Kim Dotcom has accused the US government and Leaseweb, one of the hosting providers of former file-sharing site Megaupload, of deleting millions of personal files "without warning."
#Leaseweb has NOT warned us about deleting #Megaupload servers. They informed us TODAY that servers were deleted on February 1st, 2013.
— Kim Dotcom (@KimDotcom) June 19, 2013
The information stored on the dormant servers – “petabytes of
pictures, backups, personal & business property” – was
what Dotcom called evidence in the case US authorities launched
against him in January 2012. Dotcom is wanted in the US on
criminal charges for facilitating copyright fraud on a massive
scale.
“This is the largest data massacre in the history of the
Internet,” Dotcom wrote on Twitter.
Lawyers representing his former company “have repeatedly asked
Leaseweb not to delete Megaupload servers while court proceedings
are pending in the US,” he added.
Dotcom, who made a fortune from his file-sharing service
Megaupload, is currently under a federal investigation launched
by the US Department of Justice after by police raided his home.
He is currently free on bail in New Zealand, and is wanted in the
US on criminal charges for facilitating copyright fraud on a
massive scale, racketeering and money-laundering, which carries
maximum sentence of 20 years. His extradition trail is set for
August.
US authorities claim Megaupload cost copyright holders upwards of
$500 million in lost revenues because of content illegally
uploaded to its servers.
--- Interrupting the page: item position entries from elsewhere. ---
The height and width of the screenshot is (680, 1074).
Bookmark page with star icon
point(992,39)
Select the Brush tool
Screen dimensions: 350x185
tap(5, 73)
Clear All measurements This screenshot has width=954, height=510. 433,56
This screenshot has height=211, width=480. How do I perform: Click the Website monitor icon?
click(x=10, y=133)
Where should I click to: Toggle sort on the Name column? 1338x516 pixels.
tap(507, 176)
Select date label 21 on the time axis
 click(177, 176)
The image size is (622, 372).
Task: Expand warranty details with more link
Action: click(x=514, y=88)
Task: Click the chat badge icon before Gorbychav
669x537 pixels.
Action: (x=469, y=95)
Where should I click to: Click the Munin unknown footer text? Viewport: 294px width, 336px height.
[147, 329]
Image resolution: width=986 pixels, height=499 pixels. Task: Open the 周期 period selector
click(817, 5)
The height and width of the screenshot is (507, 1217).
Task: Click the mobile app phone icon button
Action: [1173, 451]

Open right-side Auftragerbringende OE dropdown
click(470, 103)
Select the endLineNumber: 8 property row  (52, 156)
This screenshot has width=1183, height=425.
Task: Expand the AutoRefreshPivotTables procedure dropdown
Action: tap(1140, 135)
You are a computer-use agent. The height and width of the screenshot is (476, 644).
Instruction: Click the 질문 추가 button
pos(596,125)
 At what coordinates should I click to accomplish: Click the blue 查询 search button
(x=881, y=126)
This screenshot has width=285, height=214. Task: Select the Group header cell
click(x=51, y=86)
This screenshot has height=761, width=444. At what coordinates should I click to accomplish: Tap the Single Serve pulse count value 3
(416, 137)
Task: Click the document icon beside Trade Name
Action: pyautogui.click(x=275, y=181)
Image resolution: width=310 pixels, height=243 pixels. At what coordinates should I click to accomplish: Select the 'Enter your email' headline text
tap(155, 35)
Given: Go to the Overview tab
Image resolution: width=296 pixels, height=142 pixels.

The Department of Justice also believes
Dotcom illegally earned $175 million by selling ads and
subscriptions on the site.
Last January, on the anniversary of his arrest, Dotcom launched a
new file-hosting site dubbed ‘Mega.’
We asked the DOJ to release some of #Megaupload's frozen assets to buy ALL servers. They refused. Now the data stored at #Leaseweb is gone.
— Kim Dotcom (@KimDotcom) June 19, 2013
“My goal is, within the next five years, I want to encrypt
half of the Internet. Just re-establish a balance between a
person – an individual – and the state,” Dotcom said in an
interview with RT. “Because right
now, we are living very close to this vision of George Orwell and
I think it’s not the right way. It’s the wrong path that the
government is on, thinking that they can spy on everybody.”